Rechtlich gesehen sind laufende und rückständige Unterhaltsansprüche gem. § 850b Abs. 1 Ziffer 2 ZPO grundsätzlich unpfändbar und demzufolge gemäß § 400 BGB auch nicht abtretbar.

Zielsetzung des § 400 BGB ist es, dem Gläubiger der unpfändbaren Forderung die Lebensgrundlage nicht gänzlich zu entziehen (Palandt/Grüneberg, BGB, 77. Aufl. 2018, § 400  Rn. 1).

Eine ausdrückliche Ausnahme von dieser Regel wurde bisher lediglich in einem Fall vom OLG Bremen angenommen (Beschluss vom 11.10.2001, 4 U 20/01, NJW-RR 2002, 361). Der Leitsatz dieser Entscheidung lautet: „Unterhaltsansprüche sind grundsätzlich unpfändbar und damit unabtretbar. Das gilt ausnahmsweise nicht für Ansprüche auf rückständigen Unterhalt, wenn der Unterhaltsberechtigte vom Abtretungsempfänger den vollen Unterhalt erhalten hat“. Danach konnte in diesem konkreten Fall der rückständige Unterhalt an die Mutter abgetreten werden, weil diese das Kind unterhalten hat.

Ansonsten kann eine Einschränkung des § 400 BGB nur vorgenommen werden, wenn „der Zessionar seinerseits dem Zedenten die Leistungen erbringt, deren Erhalt das Pfändungsverbot sicherstellen will“ (MüKo/Roth/Kieninger; BGB, 7. Aufl. 2016, § 400 Rn. 7). Dies ist  bei Konsumschulden, wie sie typischerweise von Inkassounternehmen beigetrieben werden, nicht der Fall. Sie stehen in keinem Zusammenhang mit Unterhaltsschulden, die der Sicherung der Lebensgrundlage dienen.

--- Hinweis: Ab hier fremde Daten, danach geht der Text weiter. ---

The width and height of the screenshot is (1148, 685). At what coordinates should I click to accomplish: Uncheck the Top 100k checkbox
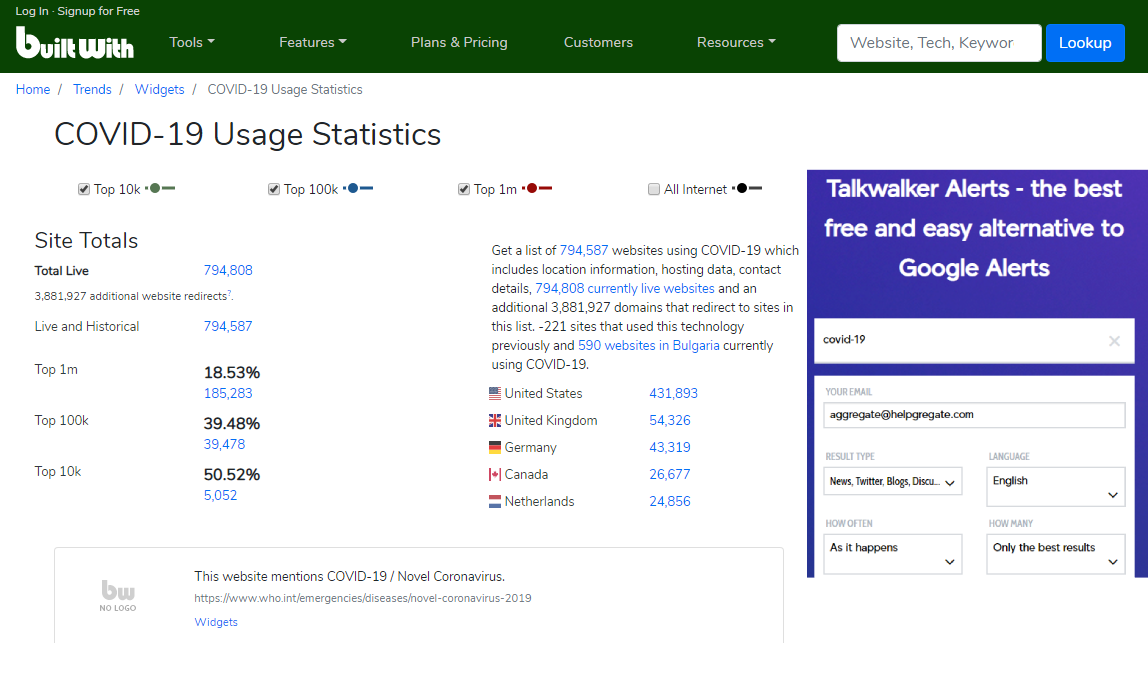(x=274, y=189)
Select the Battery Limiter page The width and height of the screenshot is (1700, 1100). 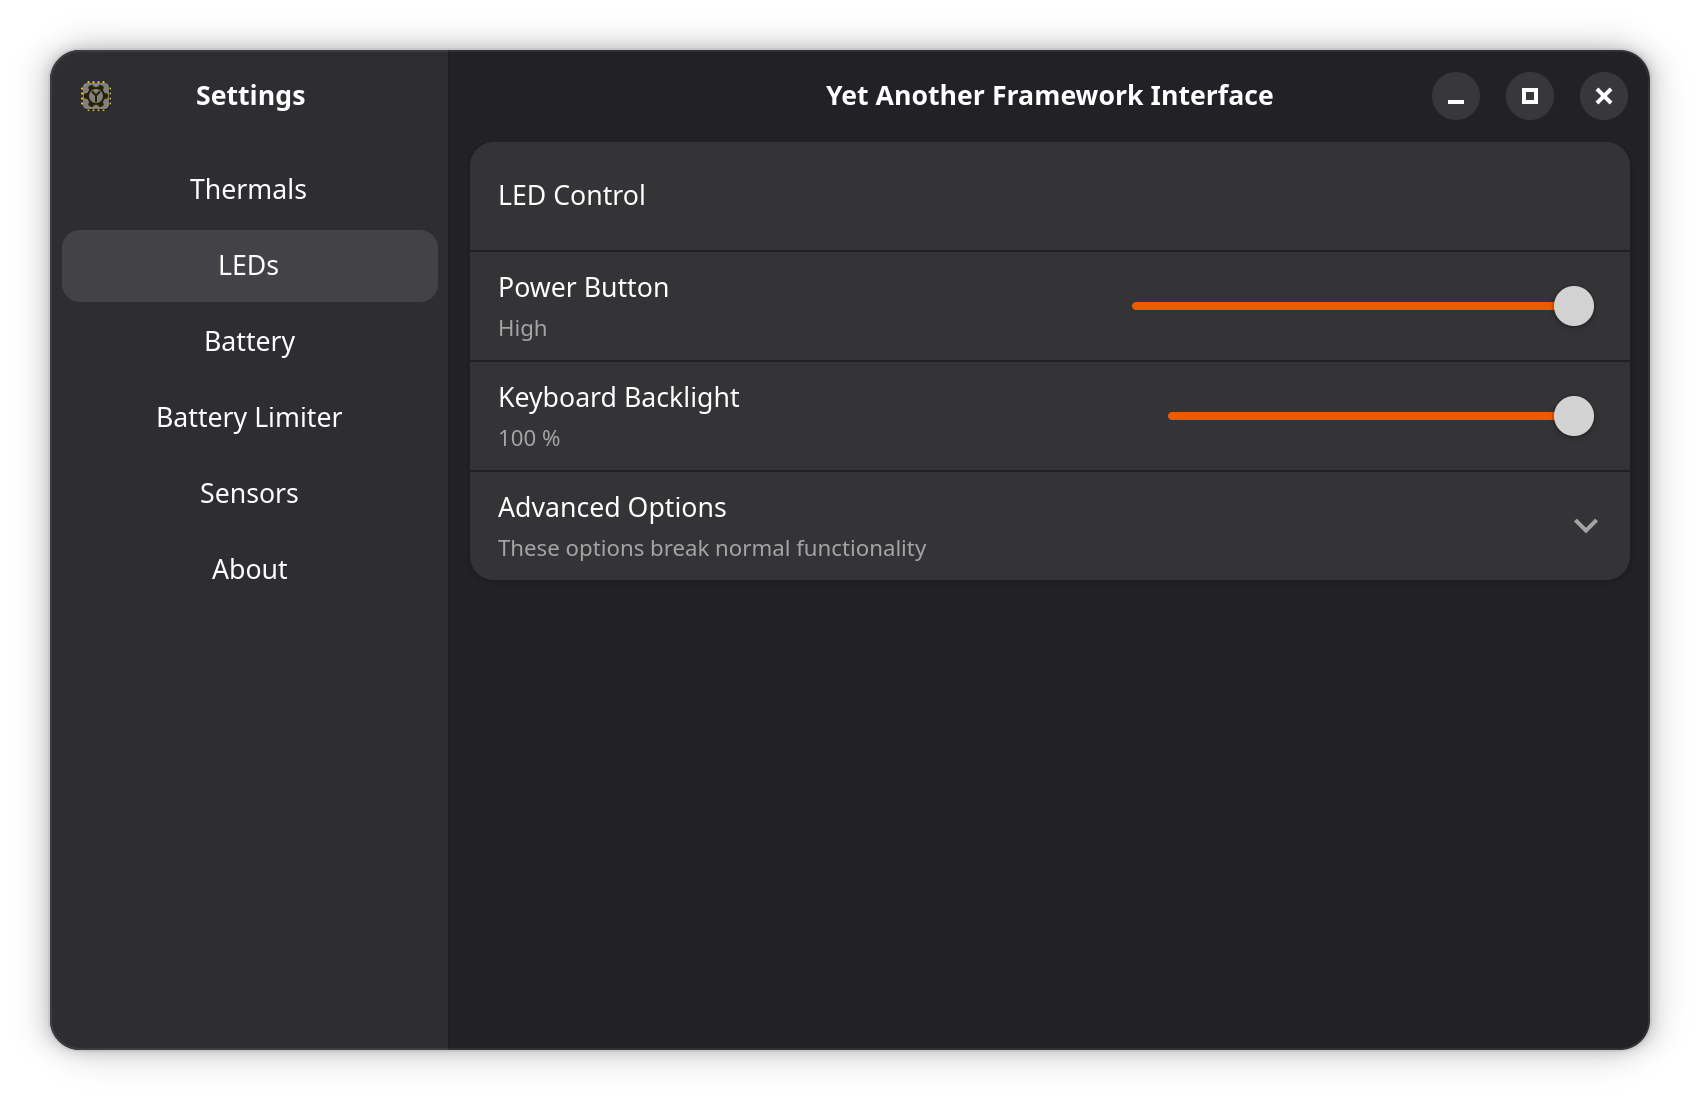coord(248,417)
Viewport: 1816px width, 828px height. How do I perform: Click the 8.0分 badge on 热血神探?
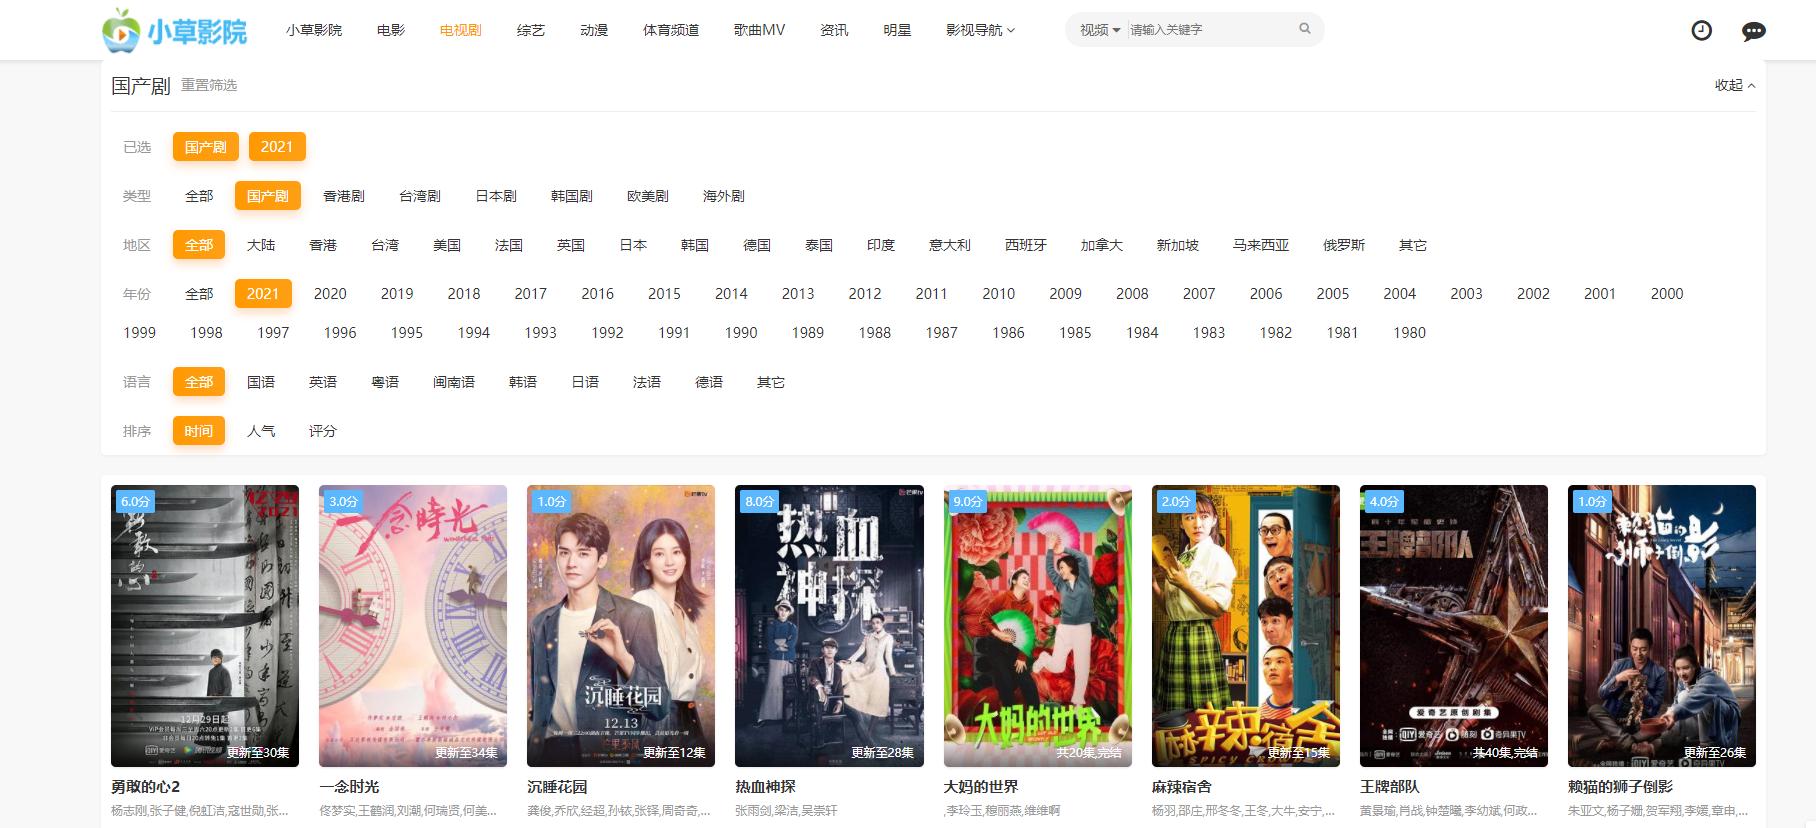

Abgesehen von dieser rechtlichen Beurteilung ist besonders perfide, dass der Unterhaltsanspruch des Kindes laut Flyer der KOHL GmbH nicht nur in Höhe des Rückstandes aus dem Kabelanschlussvertrag der Mutter (sicherlich incl. [überhöhter?] KOHL-Inkassovergütung usw.) an Erfüllung statt abgetreten werden soll, sondern zusätzlich auch in Höhe einer (nicht näher bestimmten) weiteren Inkasso-/RA-Gebühr zur Rechtsdurchsetzung gegen den Unterhaltspflichtigen. Das heißt, KOHL will sich bezüglich seiner Kosten in zweifacher Hinsicht aus dem Kindesunterhalt bezahlen lassen und verkauft dies als Fürsorge/Hilfe für Alleinerziehende.

Fazit: Wir – der AK InkassoWatch, die Bundesarbeitsgemeinschaft Schuldnerberatung und der Infodienst Schuldnerberatung – warnen Schuldnerberatungsstellen ausdrücklich davor, bei diesem rechtlich bedenklichen „Deal“ der KOHL GmbH mitzuwirken! Alleinerziehende Klientinnen sollten dahingehend beraten werden, sich nicht auf das rechtlich und moralisch fragwürdige Ansinnen des Inkassounternehmens einzulassen.

Auch der Bund Deutscher Inkassounternehmen (BDIU) prüft auf Beschwerde aus der Schuldnerberatung hin, inwieweit dieses Unterhalts-Abtretungskonstrukt mit den Verbandsgrundsätzen vereinbar ist.